On Jan 27, 10:12 pm, Christopher Lee <[email protected]> wrote:
> Hi Kenny,
> I think I can explain this.
> - it sounds like you are opening the same sequence database file  
> twice, creating two different BlastDB objects.  Pygr will not consider  
> these "equal" (either by cmp() or by dict hash index), so you get the  
> KeyError you reported.
>
> - This may seem counterintuitive, but it's a data integrity guarantee  
> -- unless they are the same object it is quite challenging to  
> guarantee that they are "the same data".  For example, for a BlastDB,  
> just comparing the filenames is not adequate; that can give both false  
> positive and false negative errors.  Just because the filename string  
> is identical doesn't mean the data are equal; data could have changed  
> on-disk in between the two file opening events.  On the other hand two  
> different filename strings might actually resolve to the same path.  

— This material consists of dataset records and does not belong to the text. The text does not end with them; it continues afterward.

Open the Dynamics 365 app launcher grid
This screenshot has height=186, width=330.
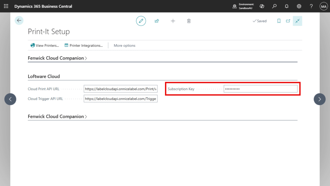[6, 6]
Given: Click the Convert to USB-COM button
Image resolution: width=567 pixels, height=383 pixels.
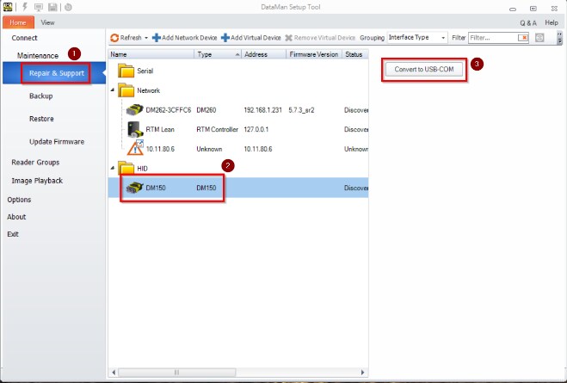Looking at the screenshot, I should pyautogui.click(x=422, y=69).
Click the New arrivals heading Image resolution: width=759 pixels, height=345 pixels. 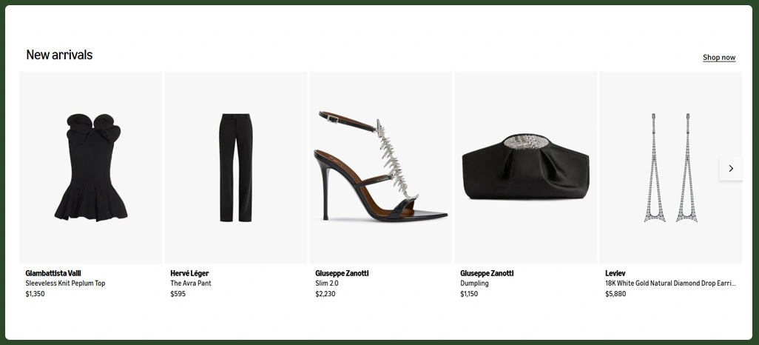pyautogui.click(x=59, y=55)
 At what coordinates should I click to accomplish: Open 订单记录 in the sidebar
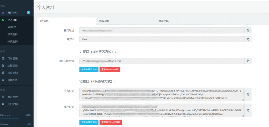13,58
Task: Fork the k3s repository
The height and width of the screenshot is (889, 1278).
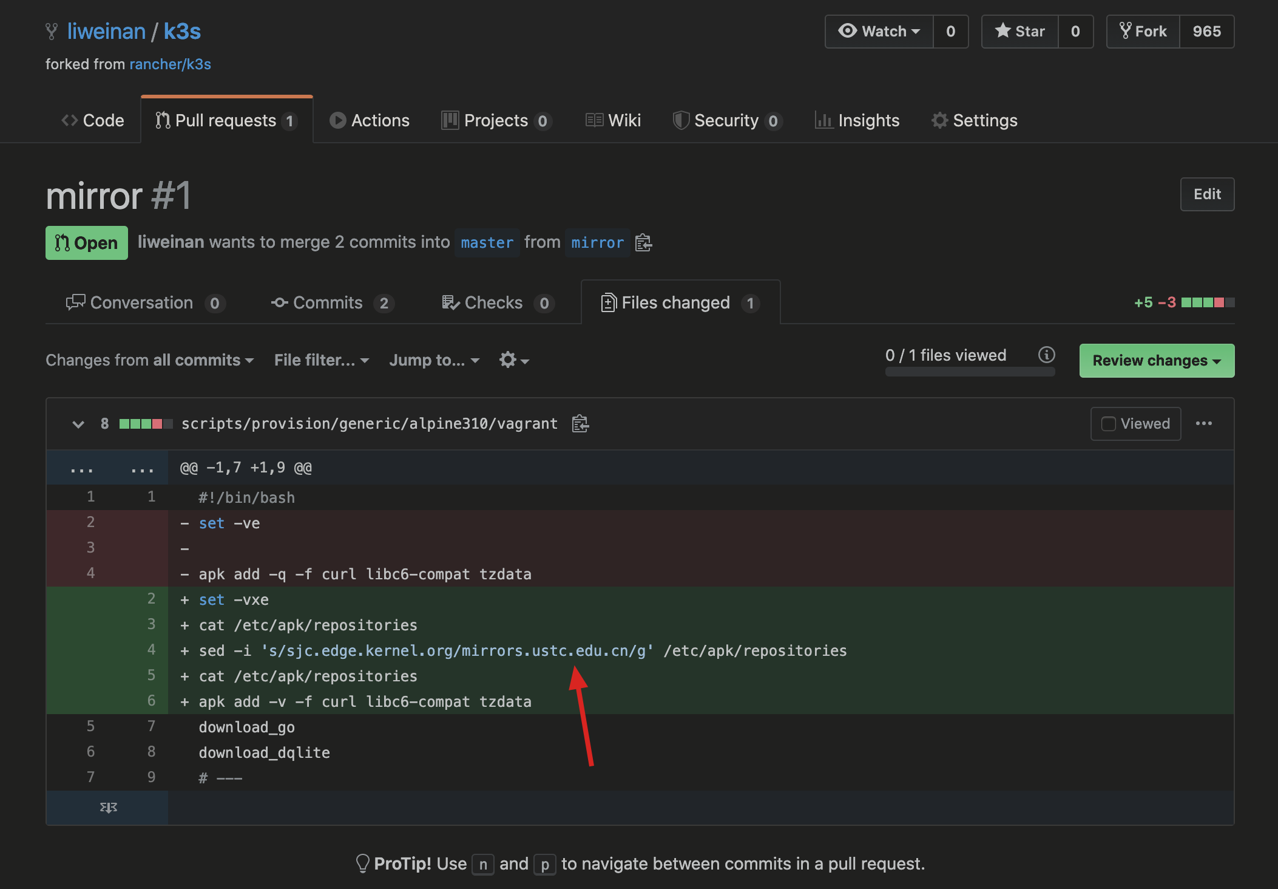Action: point(1143,32)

> For that matter, completely different filenames might point to two  
> files that are exact copies of each other.  To do the check right,  
> you'd have to recompute a hash on the entire dataset.
>
> - pygr's solution to this problem is pygr.Data, i.e. allocate a single  
> unique ID to a resource, and always obtain it by requesting this  
> unique ID.  pygr.Data guarantees that within an interpreter session  
> two different requests for the same ID will resolve to the same Python  
> object.
>
> - to take advantage of this, you just need to be consistent in always  
> identifying a given resource with its pygr.Data ID.  In your example,  
> I suspect you did something like the following: 1) you opened the file  
> by constructing a BlastDB, then used it to generate some blast  
> results, which you then pickled.  This works, but it has no pygr.Data  
> ID, so there's no way for pygr.Data to apply the above data integrity  
> guarantee to it.  2) you then opened the file again (either by  
> constructing a BlastDB again, or getting it from pygr.Data) and you  
> tried to look up results from one in the other (presumably through the  
> intermediary of an NLMSA).  This gave a KeyError.
>
> - this just reflects a fundamental problem: imagine all the analyses  
> and data being done all over the world as a huge "web" of cross-
> references.  In other words, many of those different analyses are  
> actually being done on the same dataset; you can think of that as a  
> "node" that ties together many different analyses being done all over  
> the world.  But ordinarily it would be very hard to run queries that  
> could traverse all these analyses, because the "metadata" that show  
> which data are actually the *same data* are not available.  So the  
> "web of data" fragments into single, disconnected analyses that a  
> computer program cannot query in a way that traverses more than one  
> analysis at a time.  pygr.Data tries to solve this basic problem, by  
> capturing the missing metadata of "identifiers" and "schema".
>
> - you can always check whether two database objects share the same  
> pygr.Data ID; just look at their _persistent_id attributes.  If the  
> attribute is missing, the object did not come from pygr.Data.
>
> Specific comments below.
>
> I hope this helps...
>
> -- Chris
>
> On Jan 28, 2009, at 3:04 AM, Kenny Daily wrote:
>
>
>
> > I am having trouble looking up sequence intervals in NLMSAs, using
> > pygr 0.7.1. I am creating SeqPaths by blasting a BlastDB, and pickling
> > these objects. Then, when I use them later for indexing into an NLMSA
> > created with the same BlastDB, I get <type 'exceptions.KeyError'>:
> > 'seq not in PrefixUnionDict'. I'm not even really sure how to track
> > down the cause of this problem. As far as I can tell, the problem is
> > with the getName() method of the NLMSA's seqDict and the path.db of
> > the SeqPath object. If I re-create the SeqPath, then it works fine
> > (seen in 56-58 below). Here's the events that lead me to this belief,
> > not sure what the corrective action is though.
>
> > In [52]: c.sequence
> > Out[52]: chr7[2350:2366]
>
> here you've already got the BlastDB open, and c.sequence.path is one  
> of its member sequences...
>
>
>
> > In [53]: trna = pygr.Data.getResource
> > ("Bio.Annotation.YEAST.sacCer.SGD_features.tRNA")
>
> here you open an NLMSA that presumably references one or more  
> BlastDBs.  If these BlastDBs were stored with pygr.Data IDs, and also  
> c.sequence.path.db above also was opened with a pygr.Data ID, then you  
> can indeed search trna with intervals of c.sequence.path.db.  But  
> otherwise they will just be different BlastDB objects, and you'll get  
> a KeyError as shown in your next step:
>
>
>
>
>
> > In [55]: trna.seqDict.getName(c.sequence)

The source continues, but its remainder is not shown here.